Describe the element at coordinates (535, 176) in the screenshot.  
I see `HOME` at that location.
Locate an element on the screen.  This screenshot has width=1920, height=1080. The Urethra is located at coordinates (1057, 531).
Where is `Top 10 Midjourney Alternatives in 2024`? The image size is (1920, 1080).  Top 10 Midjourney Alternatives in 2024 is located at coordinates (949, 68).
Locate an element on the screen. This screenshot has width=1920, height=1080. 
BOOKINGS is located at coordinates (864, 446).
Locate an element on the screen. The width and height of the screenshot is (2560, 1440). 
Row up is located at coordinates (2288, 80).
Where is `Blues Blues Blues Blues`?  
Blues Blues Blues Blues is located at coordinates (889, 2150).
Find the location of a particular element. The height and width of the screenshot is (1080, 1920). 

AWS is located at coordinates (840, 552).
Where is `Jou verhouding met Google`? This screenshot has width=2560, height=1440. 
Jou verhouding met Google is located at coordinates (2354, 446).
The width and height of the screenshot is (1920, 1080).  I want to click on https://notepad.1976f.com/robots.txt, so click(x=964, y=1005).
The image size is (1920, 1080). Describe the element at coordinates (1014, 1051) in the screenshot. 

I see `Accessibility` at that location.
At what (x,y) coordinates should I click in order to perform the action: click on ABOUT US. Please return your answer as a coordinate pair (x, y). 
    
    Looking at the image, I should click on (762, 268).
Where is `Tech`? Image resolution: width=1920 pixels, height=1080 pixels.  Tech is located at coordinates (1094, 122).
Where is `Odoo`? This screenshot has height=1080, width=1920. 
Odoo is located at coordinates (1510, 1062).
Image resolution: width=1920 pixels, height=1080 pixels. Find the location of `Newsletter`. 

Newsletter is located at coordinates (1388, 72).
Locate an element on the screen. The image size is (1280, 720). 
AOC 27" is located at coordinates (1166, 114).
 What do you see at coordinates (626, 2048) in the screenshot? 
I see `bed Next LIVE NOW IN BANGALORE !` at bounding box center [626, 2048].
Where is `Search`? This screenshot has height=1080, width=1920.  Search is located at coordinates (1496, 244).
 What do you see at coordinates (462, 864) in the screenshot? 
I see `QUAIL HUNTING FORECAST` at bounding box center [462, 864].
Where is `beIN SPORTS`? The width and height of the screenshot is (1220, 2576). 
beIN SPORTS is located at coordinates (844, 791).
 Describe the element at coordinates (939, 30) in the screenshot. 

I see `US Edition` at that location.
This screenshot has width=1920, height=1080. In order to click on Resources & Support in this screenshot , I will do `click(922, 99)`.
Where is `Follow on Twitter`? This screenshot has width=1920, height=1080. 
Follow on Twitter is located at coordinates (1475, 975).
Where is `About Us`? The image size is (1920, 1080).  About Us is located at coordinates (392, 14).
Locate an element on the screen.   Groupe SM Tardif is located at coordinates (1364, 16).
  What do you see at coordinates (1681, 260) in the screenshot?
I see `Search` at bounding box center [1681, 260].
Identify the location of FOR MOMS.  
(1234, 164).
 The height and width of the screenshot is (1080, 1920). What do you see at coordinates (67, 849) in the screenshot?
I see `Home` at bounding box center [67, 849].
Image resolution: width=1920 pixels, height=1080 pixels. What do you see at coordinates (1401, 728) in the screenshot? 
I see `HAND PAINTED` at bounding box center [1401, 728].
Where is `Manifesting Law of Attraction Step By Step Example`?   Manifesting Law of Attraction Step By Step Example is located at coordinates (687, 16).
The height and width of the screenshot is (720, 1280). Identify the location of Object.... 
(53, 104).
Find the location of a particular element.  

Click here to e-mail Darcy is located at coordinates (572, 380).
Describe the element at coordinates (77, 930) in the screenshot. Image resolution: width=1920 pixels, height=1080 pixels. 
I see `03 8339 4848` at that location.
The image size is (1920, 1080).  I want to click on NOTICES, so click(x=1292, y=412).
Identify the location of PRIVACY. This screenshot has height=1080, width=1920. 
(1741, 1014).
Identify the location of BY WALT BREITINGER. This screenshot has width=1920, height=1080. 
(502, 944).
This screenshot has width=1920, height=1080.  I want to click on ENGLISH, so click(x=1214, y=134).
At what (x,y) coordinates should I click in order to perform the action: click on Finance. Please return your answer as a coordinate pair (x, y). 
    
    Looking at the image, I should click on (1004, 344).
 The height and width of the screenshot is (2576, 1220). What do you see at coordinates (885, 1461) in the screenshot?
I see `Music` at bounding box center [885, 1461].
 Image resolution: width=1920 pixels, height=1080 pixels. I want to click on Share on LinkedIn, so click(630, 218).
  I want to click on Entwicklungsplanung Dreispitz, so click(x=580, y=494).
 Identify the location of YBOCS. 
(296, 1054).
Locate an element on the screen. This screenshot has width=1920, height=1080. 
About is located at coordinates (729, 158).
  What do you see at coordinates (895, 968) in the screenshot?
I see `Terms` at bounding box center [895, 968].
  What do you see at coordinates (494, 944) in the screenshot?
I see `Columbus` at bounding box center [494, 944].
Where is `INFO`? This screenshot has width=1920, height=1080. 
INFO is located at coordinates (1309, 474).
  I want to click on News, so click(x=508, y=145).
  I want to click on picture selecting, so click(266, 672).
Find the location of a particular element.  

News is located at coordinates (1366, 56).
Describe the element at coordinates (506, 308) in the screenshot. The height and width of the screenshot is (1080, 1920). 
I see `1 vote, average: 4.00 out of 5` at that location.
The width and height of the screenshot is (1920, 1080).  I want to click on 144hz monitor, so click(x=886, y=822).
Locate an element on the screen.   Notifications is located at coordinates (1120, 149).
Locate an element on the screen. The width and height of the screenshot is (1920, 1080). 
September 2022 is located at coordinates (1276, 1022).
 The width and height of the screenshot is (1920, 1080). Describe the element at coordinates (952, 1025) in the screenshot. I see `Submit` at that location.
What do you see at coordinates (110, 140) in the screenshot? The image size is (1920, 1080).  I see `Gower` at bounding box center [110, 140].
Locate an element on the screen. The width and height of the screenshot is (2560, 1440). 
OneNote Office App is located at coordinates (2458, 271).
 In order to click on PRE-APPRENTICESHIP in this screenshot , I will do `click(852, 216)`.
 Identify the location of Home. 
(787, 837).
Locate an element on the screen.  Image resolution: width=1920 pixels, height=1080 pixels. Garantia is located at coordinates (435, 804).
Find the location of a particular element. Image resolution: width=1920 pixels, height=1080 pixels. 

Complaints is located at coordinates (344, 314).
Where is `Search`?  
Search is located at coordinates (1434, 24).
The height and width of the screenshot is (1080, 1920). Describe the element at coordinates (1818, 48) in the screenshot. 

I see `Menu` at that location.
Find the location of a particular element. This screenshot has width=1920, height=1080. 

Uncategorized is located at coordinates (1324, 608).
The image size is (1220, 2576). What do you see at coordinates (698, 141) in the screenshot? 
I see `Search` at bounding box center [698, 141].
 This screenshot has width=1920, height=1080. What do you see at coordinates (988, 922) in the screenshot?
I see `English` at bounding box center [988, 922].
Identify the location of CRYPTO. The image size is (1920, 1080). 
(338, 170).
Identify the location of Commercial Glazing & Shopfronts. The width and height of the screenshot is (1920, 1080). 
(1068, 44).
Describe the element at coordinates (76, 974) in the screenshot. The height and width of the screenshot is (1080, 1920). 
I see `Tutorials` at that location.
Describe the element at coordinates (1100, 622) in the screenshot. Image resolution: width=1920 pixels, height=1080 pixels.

- [Written instruction] Can you repeat the lines of the records above, starting at the line that contains "click on Finance." and ending at the line that contains "The height and width of the screenshot is (2576, 1220).", with both of those lines included?

- [Finished answer]
At what (x,y) coordinates should I click in order to perform the action: click on Finance. Please return your answer as a coordinate pair (x, y). 
    
    Looking at the image, I should click on (1004, 344).
 The height and width of the screenshot is (2576, 1220). What do you see at coordinates (885, 1461) in the screenshot?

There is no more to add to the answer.